Bamberg
"Stehbier"-Verbot

Gericht gibt Gastronomen Recht

Der Unternehmer Florian Müller erzielt beim Verwaltungsgericht Bayreuth einen Etappensieg gegen das Stehbier-Verbot der Stadt Bamberg. Die will unterdessen nachlegen und erhebt Beschwerde beim Verwaltungsgerichtshof.
Stehbier-Verbot in Bamberg auf der Kippe
Das Verwaltungsgericht in Bayreuth hebelt die Allgemeinverfügung zumindest im „Ahörnla“ und zwei weiteren Gastronomiebetrieben im Sandgebiet aus.
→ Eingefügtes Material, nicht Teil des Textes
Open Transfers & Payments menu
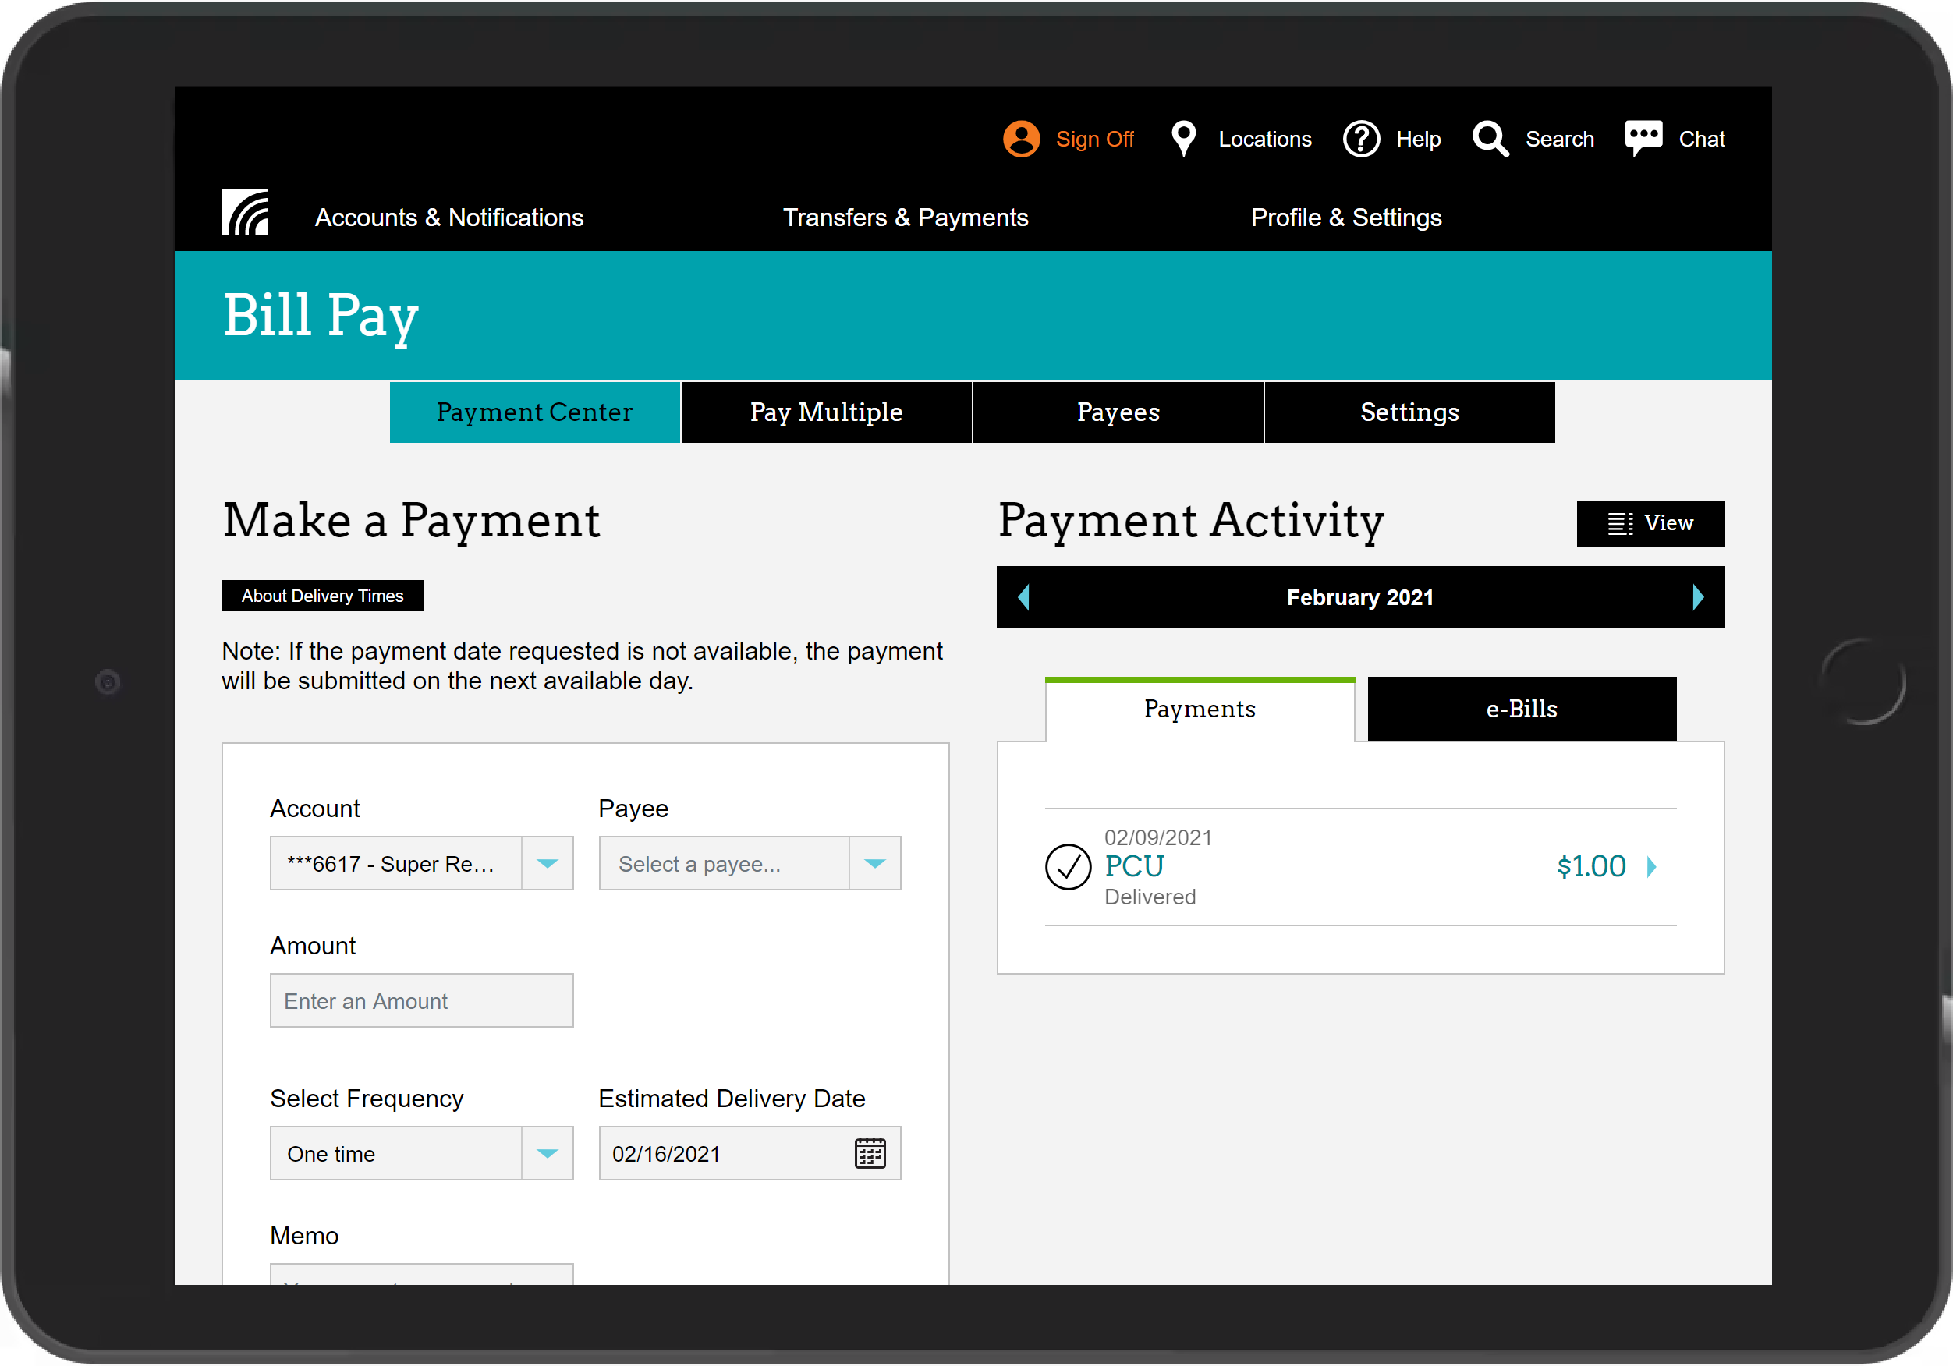The width and height of the screenshot is (1953, 1366). click(x=905, y=218)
Dort gilt die Anfang Juli erlassene Allgemeinverfügung vorerst nicht mehr. Foto: Michael Wehner
Jetzt hat der Stehbierstreit schneller als gedacht auch die Justiz beschäftigt. Es war kurz nach 9 Uhr am Freitag, als die Entscheidung des Verwaltungsgerichts Bayreuth in Bamberg einging – und es war eine Schlappe für die Stadtverwaltung. Das Gericht hat dem Antrag auf einstweilige Verfügung des Bamberger Gastronomie-Unternehmers Florian Müller stattgegeben. Müller darf in seinen drei Lokalen, dem Ahörnla, der Fruchtbar und dem Brezla,  Alkohol „to go“ verkaufen,  als gäbe es die Allgemeinverfügung nicht, die die Stadt Bamberg Anfang Juli über der Sandstraße  und  das angrenzende Gebiet verhängt hat.  Für alle anderen Wirte und Betreiber gilt das Verbot nach wie vor. 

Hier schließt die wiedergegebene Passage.